>>>>

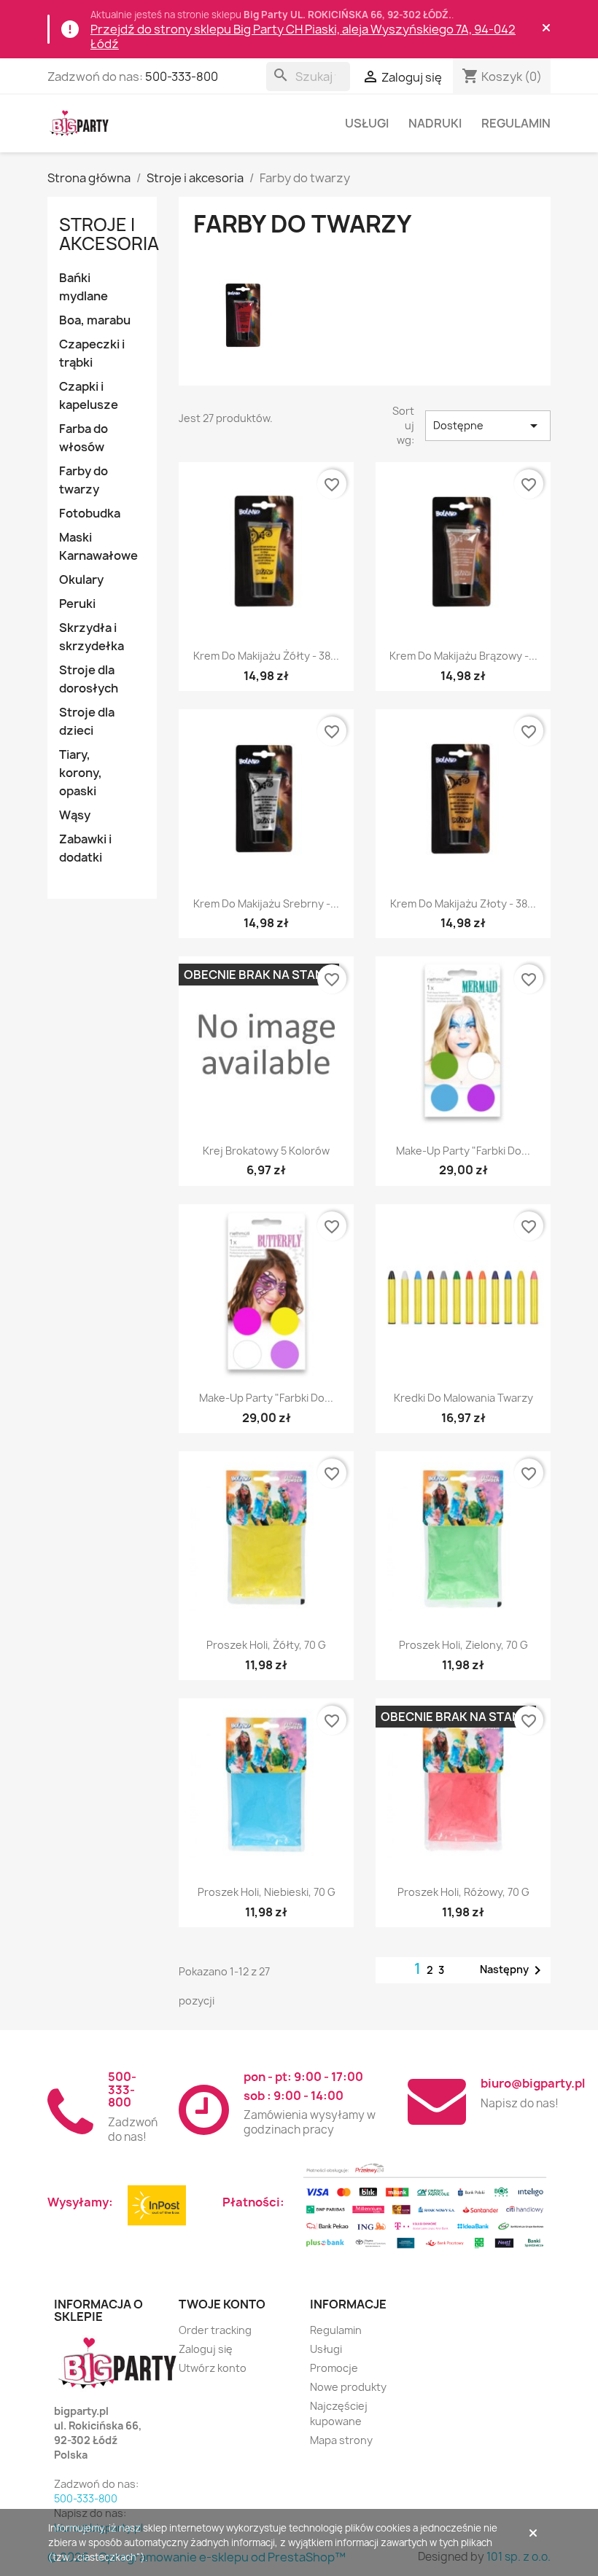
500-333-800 (181, 77)
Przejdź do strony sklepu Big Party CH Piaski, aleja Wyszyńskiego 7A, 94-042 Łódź (303, 36)
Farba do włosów (83, 438)
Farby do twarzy (83, 480)
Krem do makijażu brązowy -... (463, 656)
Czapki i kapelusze (88, 395)
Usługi (367, 123)
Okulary (81, 579)
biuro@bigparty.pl (533, 2083)
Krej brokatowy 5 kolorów (266, 1151)
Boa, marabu (95, 320)
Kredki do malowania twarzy (463, 1398)
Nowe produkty (348, 2387)
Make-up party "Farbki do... (463, 1151)
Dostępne (488, 425)
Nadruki (435, 123)
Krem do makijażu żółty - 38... (266, 656)
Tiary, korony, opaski (80, 772)
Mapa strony (341, 2440)
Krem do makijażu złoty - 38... (463, 903)
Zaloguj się (206, 2349)
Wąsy (74, 815)
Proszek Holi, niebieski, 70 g (266, 1892)
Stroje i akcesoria (109, 234)
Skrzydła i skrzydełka (91, 637)
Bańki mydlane (83, 287)
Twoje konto (222, 2304)
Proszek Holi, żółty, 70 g (266, 1645)
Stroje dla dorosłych (88, 679)
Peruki (77, 604)
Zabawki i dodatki (85, 848)
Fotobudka (89, 513)
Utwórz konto (212, 2368)
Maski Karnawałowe (98, 546)
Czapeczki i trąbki (92, 353)
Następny (513, 1970)
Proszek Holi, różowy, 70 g (463, 1892)
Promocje (334, 2368)
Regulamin (516, 123)
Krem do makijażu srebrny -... (266, 903)
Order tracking (215, 2330)
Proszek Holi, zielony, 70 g (463, 1645)
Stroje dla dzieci (86, 721)
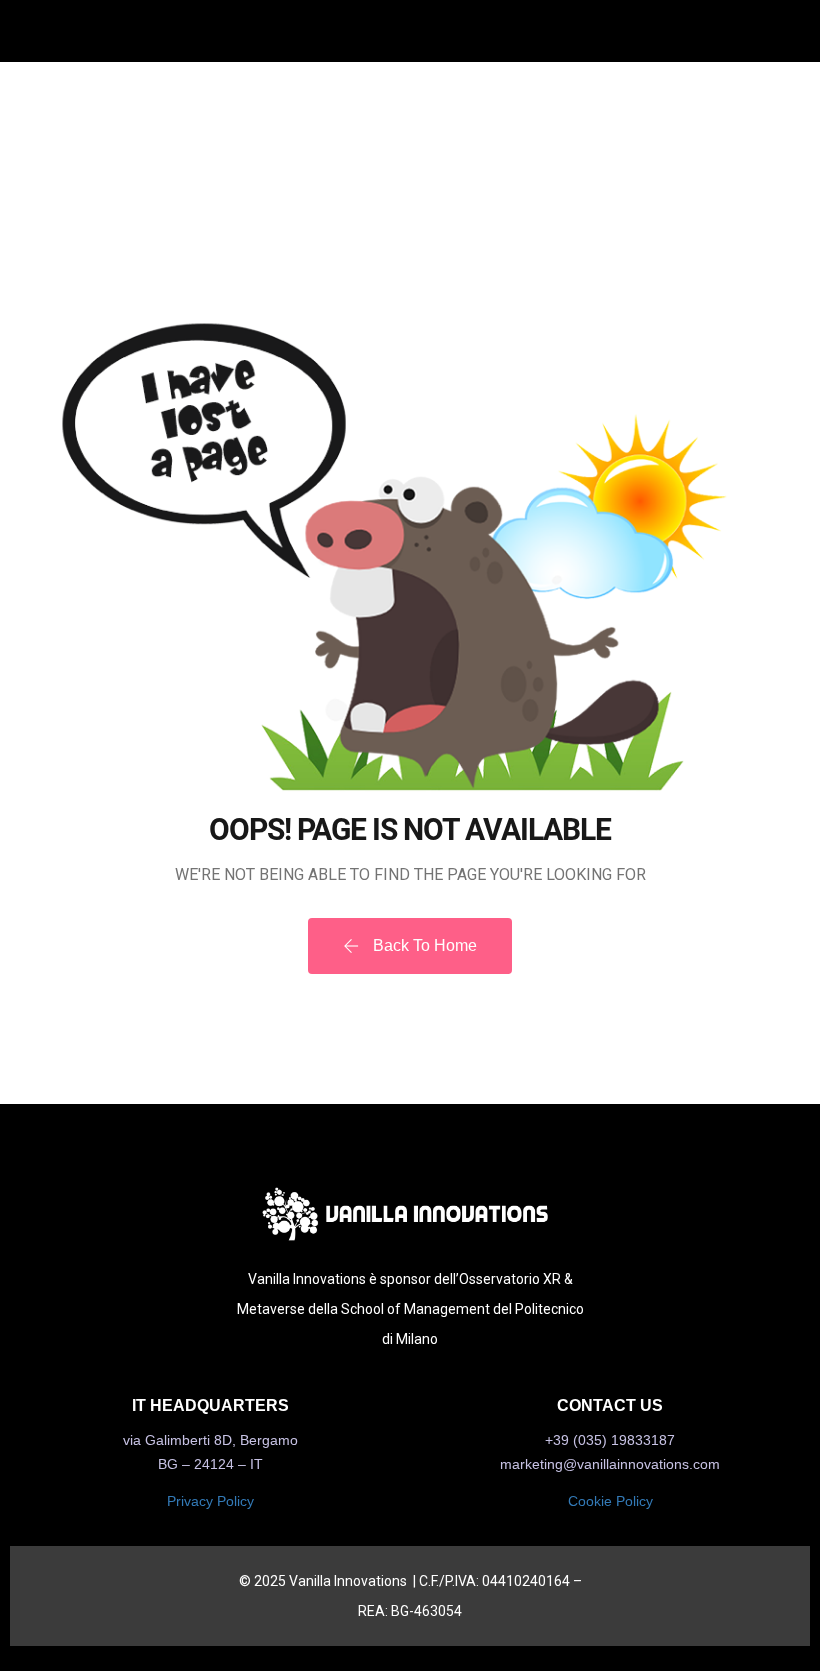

<<<<

PROBLEM STATEMENT: Everything from the first line of the records through the line containing "Okulary (81, 579)" should be reproduced exactly, apart from the pictures.

ANSWER AREA:
500-333-800 (181, 77)
Przejdź do strony sklepu Big Party CH Piaski, aleja Wyszyńskiego 7A, 94-042 Łódź (303, 36)
Farba do włosów (83, 438)
Farby do twarzy (83, 480)
Krem do makijażu brązowy -... (463, 656)
Czapki i kapelusze (88, 395)
Usługi (367, 123)
Okulary (81, 579)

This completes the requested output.